I haven’t written on my blog for absolutely ages. But I am certain that past-me (who setup this blog in 2010) wouldn’t be very happy if I didn’t write about returning to the Mac.
If you didn’t know already, past-me could definitely be described as being a bit of a Microsoft fanatic. It’s not because I thought they were perfect, but as a Windows developer it was nice to have everything all working inside this Microsoft ecosystem. I had a Lumia in my pocket and a Band on my wrist.
In my absence from publishing on this site I switched to using an iPhone and Apple Watch. The long eventual death of Windows Phone and the Microsoft Band meant that my dreams of having the Microsoft ecosystem in my pocket had also died.

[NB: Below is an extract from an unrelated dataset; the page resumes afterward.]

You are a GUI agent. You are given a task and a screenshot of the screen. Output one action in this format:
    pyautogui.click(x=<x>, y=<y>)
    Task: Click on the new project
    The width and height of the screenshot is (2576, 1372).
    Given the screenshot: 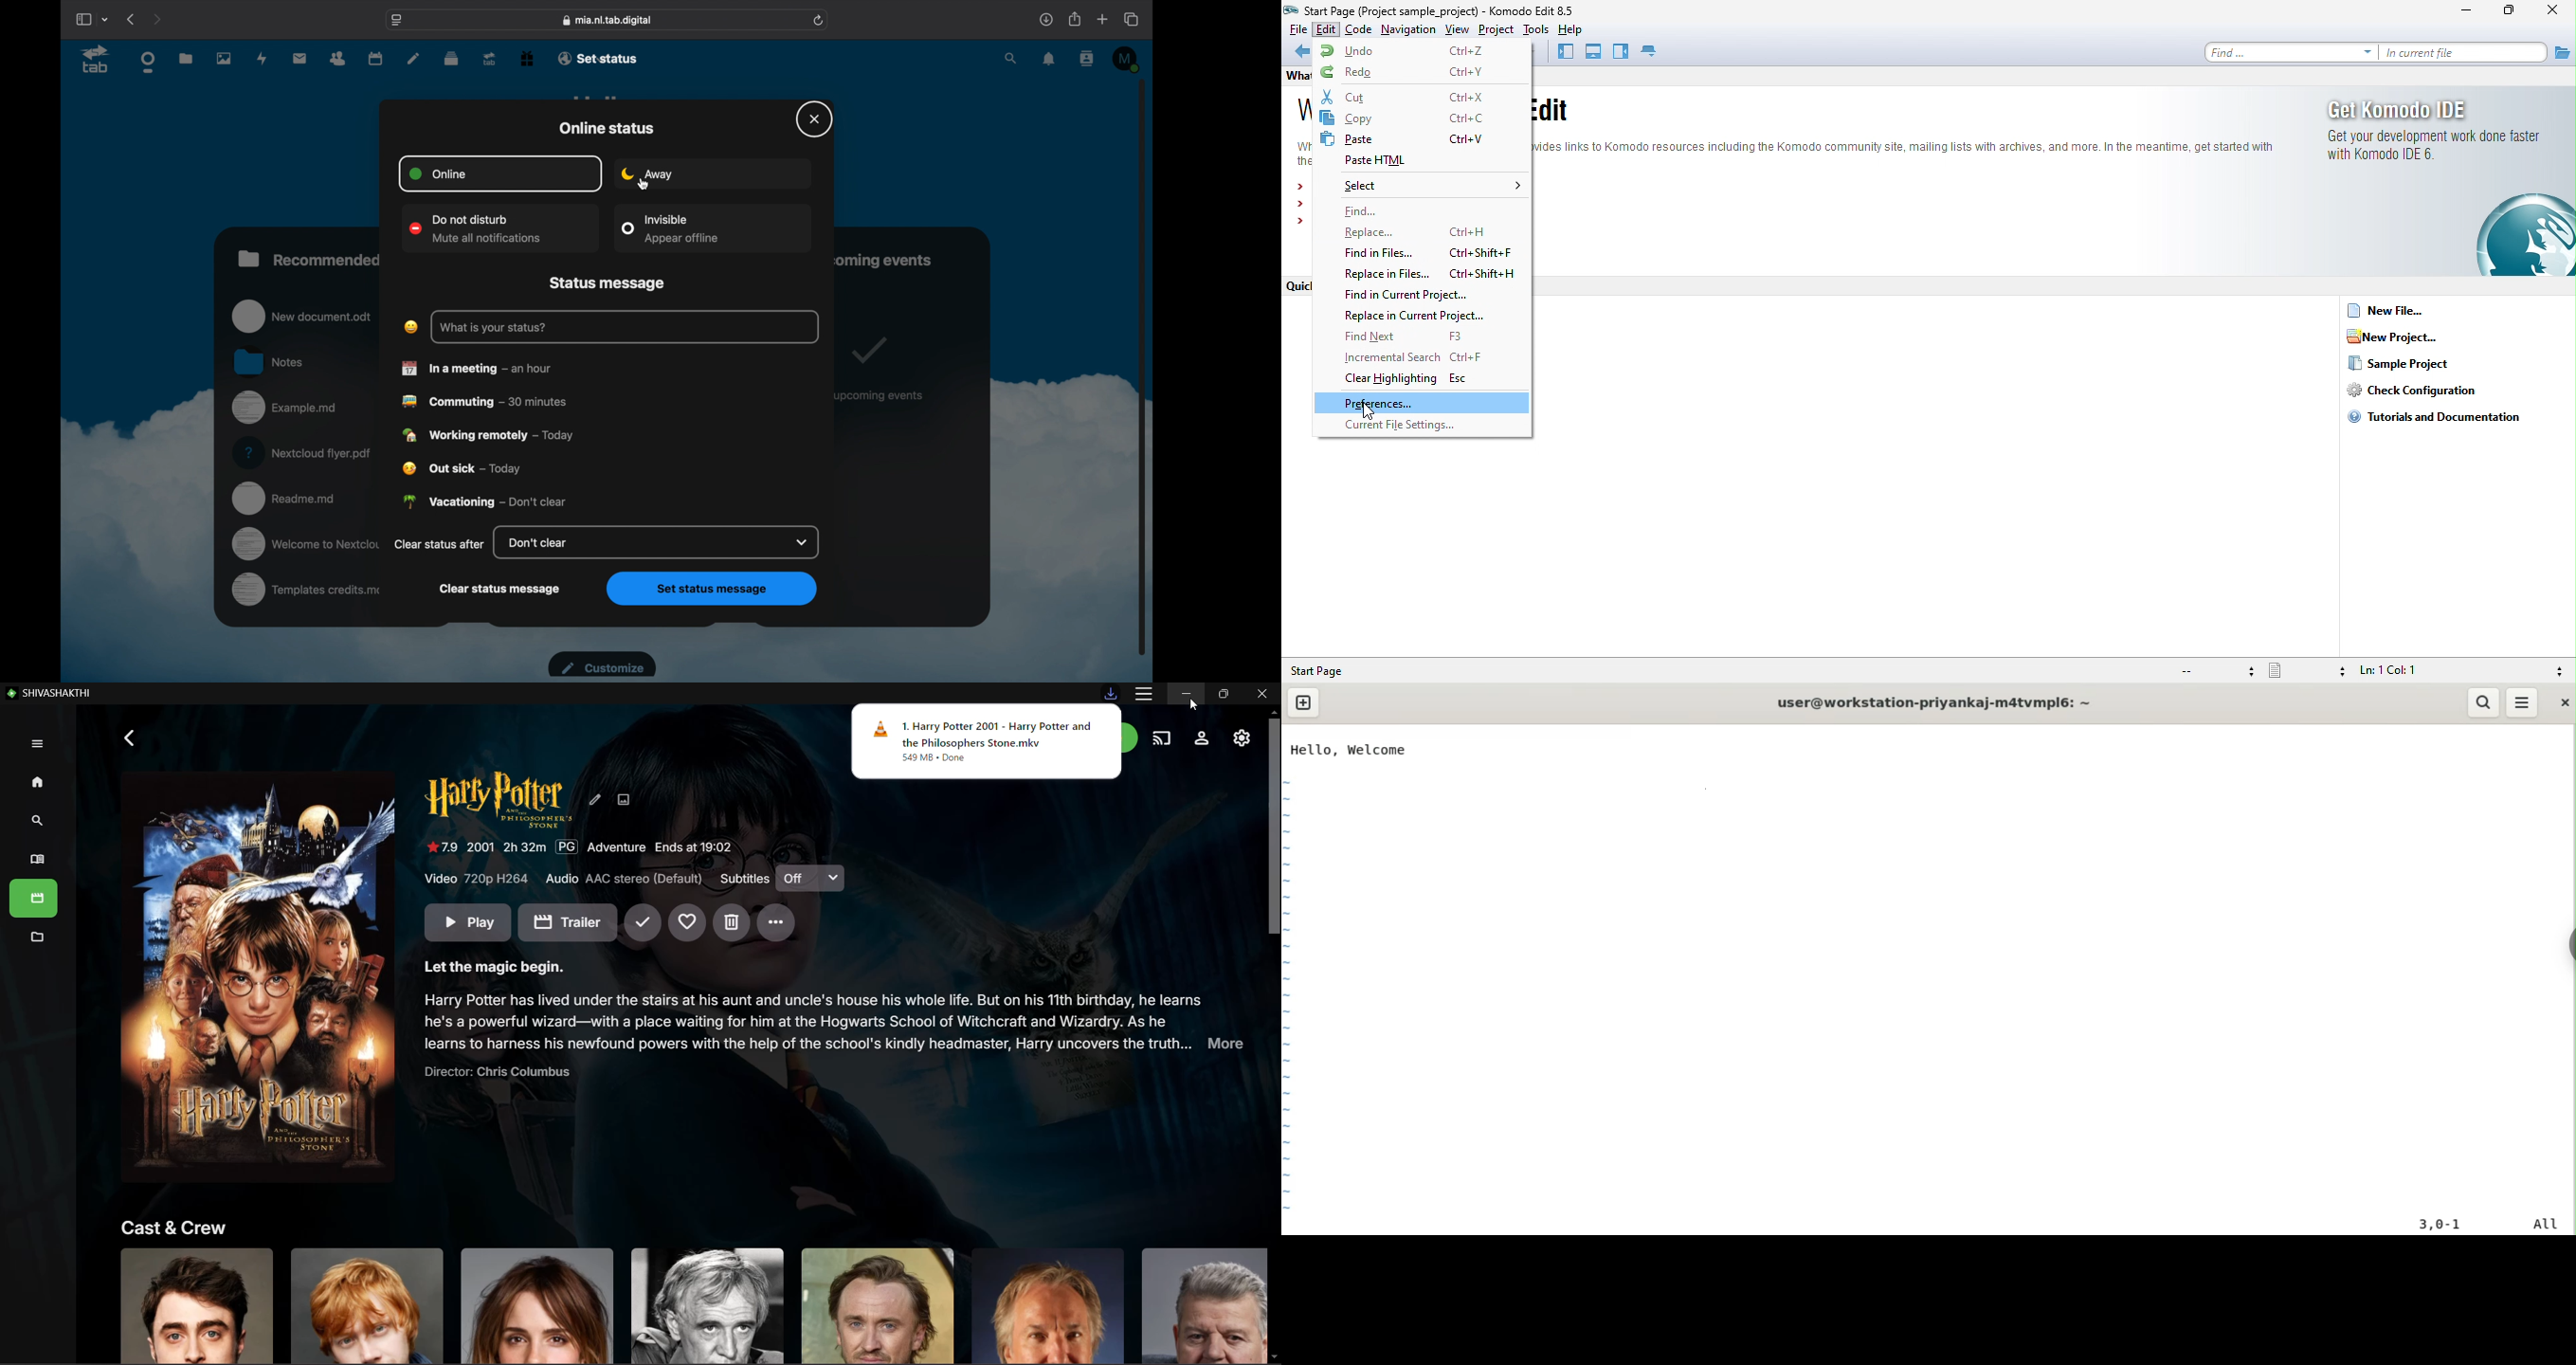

Now I have extended my use of the Apple ecosystem beyond just the iPhone and Apple Watch. At the start of this year I invested in an iPad, and this month I have taken the even bigger step of switching to use a MacBook as my primary computer.
Yup, I fully intend to use this shiny new MacBook as my primary computer, replacing the long line of Surface and Surface Books I have been using since 2013.
One important thing to note is that I still use my existing Windows and Linux computers every bit as much as before – I am using macOS to connect to my Windows and Linux computers remotely using the Microsoft Remote Desktop Client.
So far I’m still getting used to macOS but I will say that the initial reception has been pretty good. I really appreciate how silky smooth the transitions are when navigating between applications. The way that full screen apps and desktops work together also makes for a really great workflow for me, as I can use my remote connections in full screen and switch between them using gestures.
There’s a long way for me to go in terms of really getting comfortable with using macOS for more intensive tasks other than using a browser and productivity apps – so maybe I’ll return to some of these ideas in a future blog post.
As with most Apple hardware, the industrial design is absolutely fantastic. I have the MacBook Air with M2 which uses the latest design trends for Apple’s MacBook and also features the return of the MagSafe charging port. My old 2008 Mac also had MagSafe, so for me this is just standard. I went for the option with 8-Core CPU, 10-Core GPU, 24GB Unified Memory, 512GB SSD, and yes, the battery life does appear to be just as impressive as advertised.
I haven’t yet hit any trouble with dongles… but maybe I’m too early in my journey to feel that pain.
This little Mac sits really well with my family of other Apple devices too. At time of writing I use the following devices throughout the day:
- MacBook Air
- iPad mini
- iPhone mini
- Apple Watch
- Apple AirPods
When I’m at home I can easily plug the MacBook into my 4K screen and use a Magic Keyboard and Magic Mouse, and the iPad and iPhone on my desk around me. When I’m out and about these are the only devices I need, and I can use the MacBook for hours without being plugged into anything.
- Handover provides prompts to move experiences between devices
- Universal control allows for one mouse and keyboard to use many devices
- Apple Pay, Face ID, and Touch ID are setup on everything
- Apple Watch can unlock the MacBook by just sitting at it
It’s all very slick, and I haven’t had any major issues yet.